* _Records shown_
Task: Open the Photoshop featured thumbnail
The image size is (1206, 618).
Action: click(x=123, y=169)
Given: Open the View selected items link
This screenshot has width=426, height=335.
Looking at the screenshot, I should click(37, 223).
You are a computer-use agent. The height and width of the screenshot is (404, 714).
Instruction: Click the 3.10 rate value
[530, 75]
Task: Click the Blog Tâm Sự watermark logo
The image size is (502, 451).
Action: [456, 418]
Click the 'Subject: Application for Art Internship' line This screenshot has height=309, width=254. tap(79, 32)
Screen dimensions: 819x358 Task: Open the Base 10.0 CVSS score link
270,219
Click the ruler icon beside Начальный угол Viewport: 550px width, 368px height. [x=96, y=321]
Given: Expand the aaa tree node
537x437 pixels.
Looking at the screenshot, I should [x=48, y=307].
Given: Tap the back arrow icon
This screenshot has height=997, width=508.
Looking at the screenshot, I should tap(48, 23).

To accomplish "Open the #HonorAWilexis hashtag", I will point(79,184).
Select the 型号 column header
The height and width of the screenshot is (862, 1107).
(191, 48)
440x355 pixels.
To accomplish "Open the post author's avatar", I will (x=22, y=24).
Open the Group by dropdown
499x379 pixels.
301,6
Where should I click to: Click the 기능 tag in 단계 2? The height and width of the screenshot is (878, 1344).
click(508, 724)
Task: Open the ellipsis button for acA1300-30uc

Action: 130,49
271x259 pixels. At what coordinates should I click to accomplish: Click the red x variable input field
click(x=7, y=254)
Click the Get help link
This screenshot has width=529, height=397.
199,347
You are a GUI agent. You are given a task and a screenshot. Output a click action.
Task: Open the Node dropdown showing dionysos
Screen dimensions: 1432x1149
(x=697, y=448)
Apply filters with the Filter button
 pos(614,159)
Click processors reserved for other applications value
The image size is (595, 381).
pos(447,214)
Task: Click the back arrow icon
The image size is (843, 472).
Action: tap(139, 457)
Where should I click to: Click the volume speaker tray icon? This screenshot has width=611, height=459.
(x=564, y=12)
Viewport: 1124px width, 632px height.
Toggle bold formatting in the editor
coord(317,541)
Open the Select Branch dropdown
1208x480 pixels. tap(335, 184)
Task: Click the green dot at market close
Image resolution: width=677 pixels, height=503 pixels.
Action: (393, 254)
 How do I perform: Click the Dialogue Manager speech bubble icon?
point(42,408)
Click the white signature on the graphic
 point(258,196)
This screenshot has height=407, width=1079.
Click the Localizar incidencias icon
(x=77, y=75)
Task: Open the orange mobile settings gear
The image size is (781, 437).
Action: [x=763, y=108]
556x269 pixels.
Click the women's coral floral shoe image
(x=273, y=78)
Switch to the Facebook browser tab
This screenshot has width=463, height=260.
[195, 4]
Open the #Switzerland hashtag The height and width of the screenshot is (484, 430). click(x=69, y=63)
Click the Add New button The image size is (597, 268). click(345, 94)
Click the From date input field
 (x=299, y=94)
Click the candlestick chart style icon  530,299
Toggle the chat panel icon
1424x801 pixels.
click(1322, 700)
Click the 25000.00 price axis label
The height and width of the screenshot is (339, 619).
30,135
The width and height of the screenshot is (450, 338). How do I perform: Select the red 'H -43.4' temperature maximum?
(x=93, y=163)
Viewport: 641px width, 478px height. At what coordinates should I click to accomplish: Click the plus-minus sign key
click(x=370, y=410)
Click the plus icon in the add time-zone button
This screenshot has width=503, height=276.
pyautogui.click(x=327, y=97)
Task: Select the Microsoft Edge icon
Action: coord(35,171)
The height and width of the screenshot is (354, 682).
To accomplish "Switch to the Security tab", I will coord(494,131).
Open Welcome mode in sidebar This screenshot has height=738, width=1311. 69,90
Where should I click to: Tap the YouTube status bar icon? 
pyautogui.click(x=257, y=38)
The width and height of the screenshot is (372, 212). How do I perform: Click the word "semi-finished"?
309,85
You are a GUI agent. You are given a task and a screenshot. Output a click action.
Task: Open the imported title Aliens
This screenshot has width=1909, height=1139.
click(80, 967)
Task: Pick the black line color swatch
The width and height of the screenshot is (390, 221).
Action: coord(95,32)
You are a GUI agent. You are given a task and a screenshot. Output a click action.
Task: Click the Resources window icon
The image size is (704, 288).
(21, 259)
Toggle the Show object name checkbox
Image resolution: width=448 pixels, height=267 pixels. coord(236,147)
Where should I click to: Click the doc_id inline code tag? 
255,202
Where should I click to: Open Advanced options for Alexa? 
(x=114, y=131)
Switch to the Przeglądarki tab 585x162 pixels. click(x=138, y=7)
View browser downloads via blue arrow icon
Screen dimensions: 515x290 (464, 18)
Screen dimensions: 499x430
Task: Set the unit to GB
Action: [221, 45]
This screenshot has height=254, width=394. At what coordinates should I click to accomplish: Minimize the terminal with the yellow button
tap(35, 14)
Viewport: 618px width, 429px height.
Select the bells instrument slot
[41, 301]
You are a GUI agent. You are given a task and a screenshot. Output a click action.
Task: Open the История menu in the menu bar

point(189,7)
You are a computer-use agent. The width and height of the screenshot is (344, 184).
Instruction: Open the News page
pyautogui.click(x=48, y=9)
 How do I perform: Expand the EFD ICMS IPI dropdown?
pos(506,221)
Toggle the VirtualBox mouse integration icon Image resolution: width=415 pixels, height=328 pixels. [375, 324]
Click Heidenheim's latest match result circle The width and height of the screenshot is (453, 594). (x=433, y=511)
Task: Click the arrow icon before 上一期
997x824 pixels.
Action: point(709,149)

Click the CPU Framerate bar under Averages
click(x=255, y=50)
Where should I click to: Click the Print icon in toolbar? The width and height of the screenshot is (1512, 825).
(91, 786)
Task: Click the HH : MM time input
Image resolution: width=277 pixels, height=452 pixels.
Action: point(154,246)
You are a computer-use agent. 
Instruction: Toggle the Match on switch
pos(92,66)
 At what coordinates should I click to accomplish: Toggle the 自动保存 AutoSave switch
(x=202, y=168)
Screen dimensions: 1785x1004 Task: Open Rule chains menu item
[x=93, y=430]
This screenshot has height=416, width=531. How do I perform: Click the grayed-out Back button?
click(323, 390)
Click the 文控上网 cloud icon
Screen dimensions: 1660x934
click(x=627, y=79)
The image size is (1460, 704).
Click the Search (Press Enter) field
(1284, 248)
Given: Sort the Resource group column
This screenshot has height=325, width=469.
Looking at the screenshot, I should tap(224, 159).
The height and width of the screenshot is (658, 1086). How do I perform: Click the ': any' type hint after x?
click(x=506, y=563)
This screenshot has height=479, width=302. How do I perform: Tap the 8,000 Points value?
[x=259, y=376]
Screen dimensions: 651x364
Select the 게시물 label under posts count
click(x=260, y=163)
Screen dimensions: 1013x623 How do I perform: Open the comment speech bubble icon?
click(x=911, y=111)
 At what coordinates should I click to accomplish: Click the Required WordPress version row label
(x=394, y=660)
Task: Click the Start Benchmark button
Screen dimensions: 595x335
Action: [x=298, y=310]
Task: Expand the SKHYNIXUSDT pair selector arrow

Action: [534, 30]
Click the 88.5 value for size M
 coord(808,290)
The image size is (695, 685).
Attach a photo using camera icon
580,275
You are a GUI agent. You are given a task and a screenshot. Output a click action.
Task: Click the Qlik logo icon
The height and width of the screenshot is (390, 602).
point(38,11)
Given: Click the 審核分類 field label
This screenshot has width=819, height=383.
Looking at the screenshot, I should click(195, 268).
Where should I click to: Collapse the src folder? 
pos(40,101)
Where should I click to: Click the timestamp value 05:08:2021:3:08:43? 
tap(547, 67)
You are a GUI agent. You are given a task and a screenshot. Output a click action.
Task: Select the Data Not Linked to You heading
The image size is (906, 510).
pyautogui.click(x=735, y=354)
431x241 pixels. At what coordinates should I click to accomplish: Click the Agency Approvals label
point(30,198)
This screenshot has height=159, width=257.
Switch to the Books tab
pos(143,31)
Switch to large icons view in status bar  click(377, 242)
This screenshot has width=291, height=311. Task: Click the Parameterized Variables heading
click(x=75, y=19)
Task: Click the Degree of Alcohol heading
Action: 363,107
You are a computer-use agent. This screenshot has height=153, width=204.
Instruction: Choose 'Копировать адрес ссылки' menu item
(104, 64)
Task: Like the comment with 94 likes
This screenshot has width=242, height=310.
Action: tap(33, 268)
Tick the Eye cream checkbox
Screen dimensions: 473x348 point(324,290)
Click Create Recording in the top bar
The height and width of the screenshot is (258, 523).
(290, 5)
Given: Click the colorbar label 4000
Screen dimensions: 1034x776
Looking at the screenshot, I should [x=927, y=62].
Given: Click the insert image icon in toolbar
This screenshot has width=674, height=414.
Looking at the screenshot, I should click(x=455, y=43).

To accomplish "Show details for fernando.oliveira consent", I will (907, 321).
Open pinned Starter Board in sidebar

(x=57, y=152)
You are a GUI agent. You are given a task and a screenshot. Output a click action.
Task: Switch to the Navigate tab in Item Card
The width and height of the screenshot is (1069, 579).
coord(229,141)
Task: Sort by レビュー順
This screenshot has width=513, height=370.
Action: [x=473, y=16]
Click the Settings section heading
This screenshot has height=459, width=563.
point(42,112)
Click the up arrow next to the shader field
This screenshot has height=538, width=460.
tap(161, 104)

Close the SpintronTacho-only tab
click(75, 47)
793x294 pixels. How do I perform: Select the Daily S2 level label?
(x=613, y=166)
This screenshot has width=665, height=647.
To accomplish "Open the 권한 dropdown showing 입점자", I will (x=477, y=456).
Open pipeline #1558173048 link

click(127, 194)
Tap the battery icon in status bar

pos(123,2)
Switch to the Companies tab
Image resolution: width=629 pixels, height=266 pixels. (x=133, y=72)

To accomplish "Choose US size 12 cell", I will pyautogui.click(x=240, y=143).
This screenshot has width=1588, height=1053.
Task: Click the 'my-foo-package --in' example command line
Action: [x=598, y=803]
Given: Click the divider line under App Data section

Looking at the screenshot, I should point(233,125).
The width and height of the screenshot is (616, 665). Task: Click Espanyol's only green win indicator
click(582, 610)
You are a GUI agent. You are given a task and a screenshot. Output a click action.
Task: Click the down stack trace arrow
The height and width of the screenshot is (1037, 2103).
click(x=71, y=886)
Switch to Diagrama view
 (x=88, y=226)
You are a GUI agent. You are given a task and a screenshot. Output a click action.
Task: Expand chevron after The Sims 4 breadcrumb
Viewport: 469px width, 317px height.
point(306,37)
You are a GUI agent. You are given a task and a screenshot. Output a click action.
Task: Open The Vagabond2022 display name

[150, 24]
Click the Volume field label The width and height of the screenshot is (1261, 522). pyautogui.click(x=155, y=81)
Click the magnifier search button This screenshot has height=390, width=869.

* _What the task asks_
Reproduce the entries from the line that contains "Task: Click the arrow icon before 上一期" through the line that contains "Looking at the screenshot, I should tap(224, 159).", substituting "disabled" for "grayed-out" and leaving everything else unchanged.

* _Written solution_
Task: Click the arrow icon before 上一期
997x824 pixels.
Action: point(709,149)

Click the CPU Framerate bar under Averages
click(x=255, y=50)
Where should I click to: Click the Print icon in toolbar? The width and height of the screenshot is (1512, 825).
(91, 786)
Task: Click the HH : MM time input
Image resolution: width=277 pixels, height=452 pixels.
Action: point(154,246)
You are a computer-use agent. 
Instruction: Toggle the Match on switch
pos(92,66)
 At what coordinates should I click to accomplish: Toggle the 自动保存 AutoSave switch
(x=202, y=168)
Screen dimensions: 1785x1004 Task: Open Rule chains menu item
[x=93, y=430]
This screenshot has height=416, width=531. How do I perform: Click the disabled Back button?
click(323, 390)
Click the 文控上网 cloud icon
Screen dimensions: 1660x934
click(x=627, y=79)
The image size is (1460, 704).
Click the Search (Press Enter) field
(1284, 248)
Given: Sort the Resource group column
This screenshot has height=325, width=469.
Looking at the screenshot, I should tap(224, 159).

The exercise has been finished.